Many property acquisitions will be “discrete asset” acquisitions (i.e., not all or substantially all of the assets of a business). For discrete assets, simplified thresholds apply: 

  • Large acquirers: Acquirer’s Australian revenue ≥ AUD200m and global transaction value ≥ AUD200m; or
  • Very large acquirers: Acquirer’s Australian revenue ≥ AUD500m and global transaction value ≥ AUD50m.

Ordinary course of business exemption

Acquisitions of interests in land in the “ordinary course of business” are exempt from notification, even if thresholds are met. The explanatory materials take a broad approach to this concept, and it is not limited to the acquirer’s particular business. 

Likely to be ordinary course: acquiring land or property for the purpose of an office, headquarters, or other routine trading activities, or acquiring land or property for a warehouse or manufacturing facility.

Not ordinary course: land acquired for land-banking, acquiring land a competitor operates on, or acquiring land which effectively transfers production capacity from one competitor to another (e.g., acquiring land associated with a competitor’s manufacturing facilities).

Leases

A lease of land is an acquisition of assets under the regime, as is entering into an agreement for lease (being an equitable interest). Where thresholds are crossed, the ACCC must be notified before the lease is “put into effect”. The ACCC’s view is that a lease is put into effect once a lease is executed and any substantive conditions precedent are satisfied, as that is when an equitable interest in land is acquired. Therefore, if thresholds are crossed, approval must be obtained prior to satisfying the conditions precedent.

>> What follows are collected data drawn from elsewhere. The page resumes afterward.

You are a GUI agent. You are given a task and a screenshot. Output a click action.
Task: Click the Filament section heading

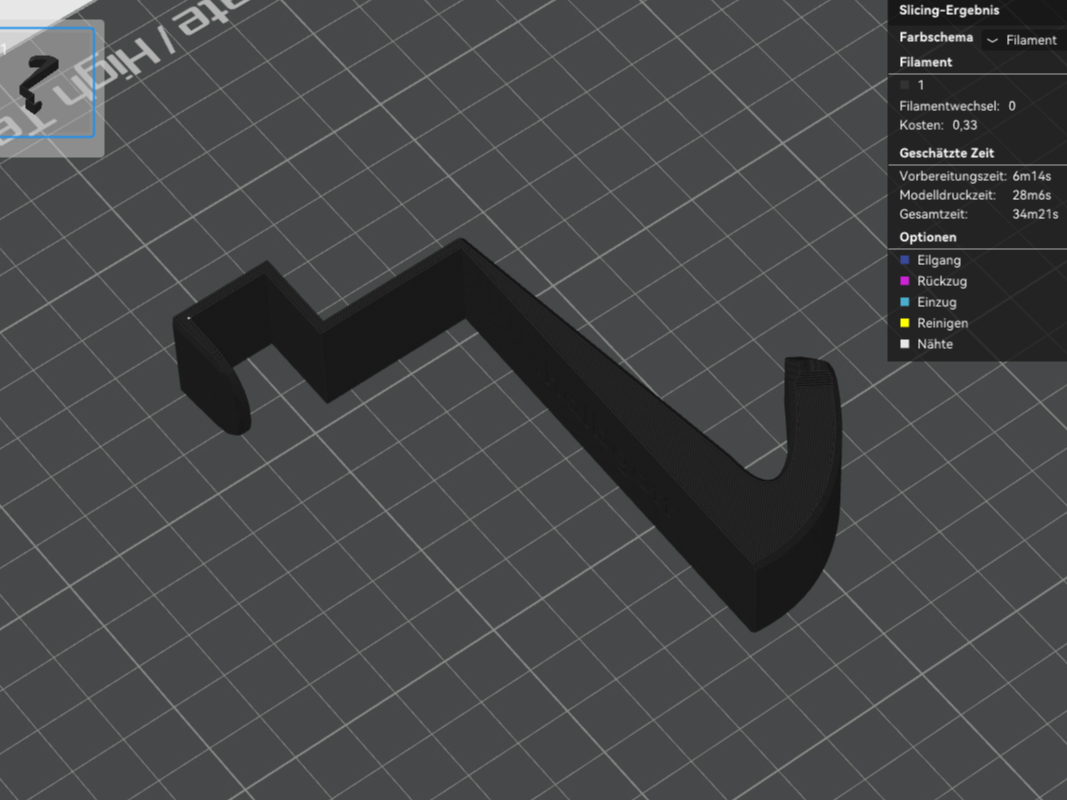[x=925, y=62]
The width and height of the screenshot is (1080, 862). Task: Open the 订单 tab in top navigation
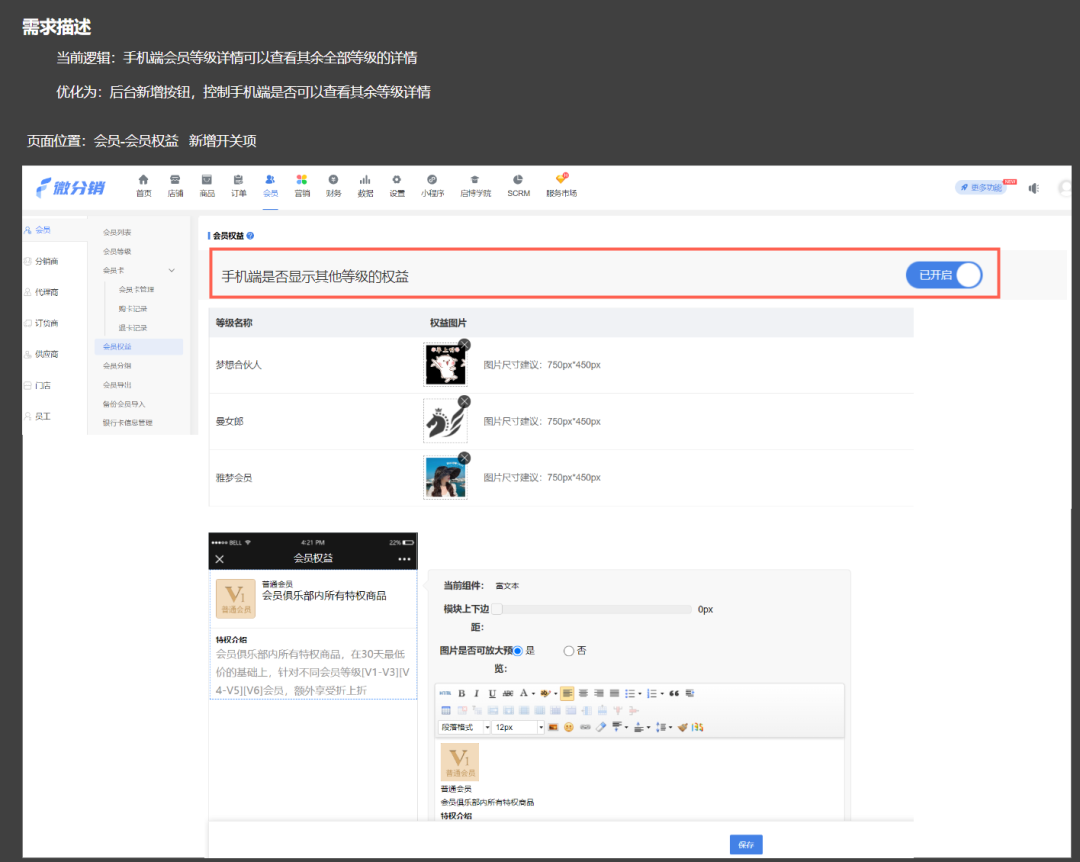[x=239, y=186]
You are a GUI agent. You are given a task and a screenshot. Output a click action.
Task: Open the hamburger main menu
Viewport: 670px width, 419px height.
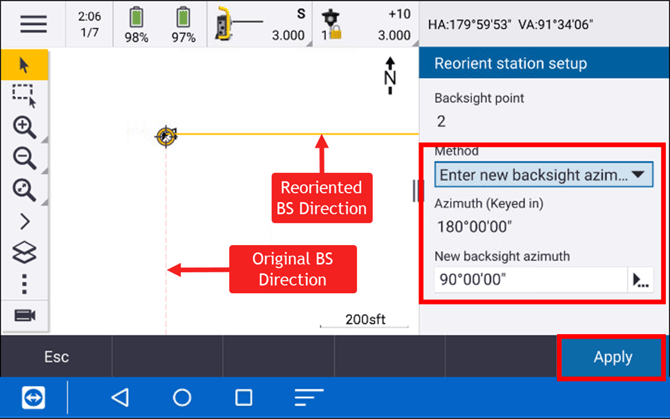(33, 24)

When considering the thresholds for a “discrete asset” acquisition, the transaction value/consideration for a leasehold interest in Australian land will generally bethe total of any:

  • up-front initial payments (other than taxes and regulatory charges) for the grant of the leasehold interest; 
  • periodic payments for the benefit and enjoyment of the land (for example, annual lease payments including amounts as increased in accordance with a formula over the term of the lease); and 
  • amounts likely to be paid for an extension or renewal of the lease (if prescribed under the lease agreement).1

License

The initial grant of a license by a government or statutory body (where that license was not previously in existence) generally falls outside the regime and is not notifiable, as it is unlikely to be an acquisition of the “assets of a person” or “assets of a corporation”.

Other key exemptions

The following are also generally exempt: lease renewals and extensions; acquisitions of land for residential property development; acquisitions of land by businesses primarily engaged in buying, selling, leasing, or developing land (provided the purpose is not to operate a commercial business on the land  that is not ancillary or incidental to the primary purpose); sale and leaseback arrangements; and multi-stage acquisitions where an equitable interest was previously notified or acquired before January 1, 2026.

Practical points

The ACCC assesses whether the acquisition would have the effect, or be likely to have the effect, of substantially lessening competition in a market. In many cases there will be no substantive competition law issue, meaning ACCC clearance or a waiver should be obtained promptly. For simple matters, approval is often obtained in 2–4 weeks.

Timing

  • A waiver process exists for straightforward deals that plainly do not raise competition concerns (up to 25 business days). For land acquisitions used as business inputs (e.g., head offices or warehouses), the ACCC has indicated that a waiver is likely appropriate where assets of that type are not scarce, there are no barriers to rivals obtaining similar assets, and the counterfactual will not lead to a more competitive market.   
  • Where a waiver is not appropriate, the standard pathway is a phase 1 review (up to 30 business days).  

Costs

  • Waiver applications: AUD8,300.   
  • Phase 1 clearance notifications: AUD56,800.
Footnotes

1 We understand the Treasury have acknowledged that long leases may create problems, and changes to accommodate long leases are being considered.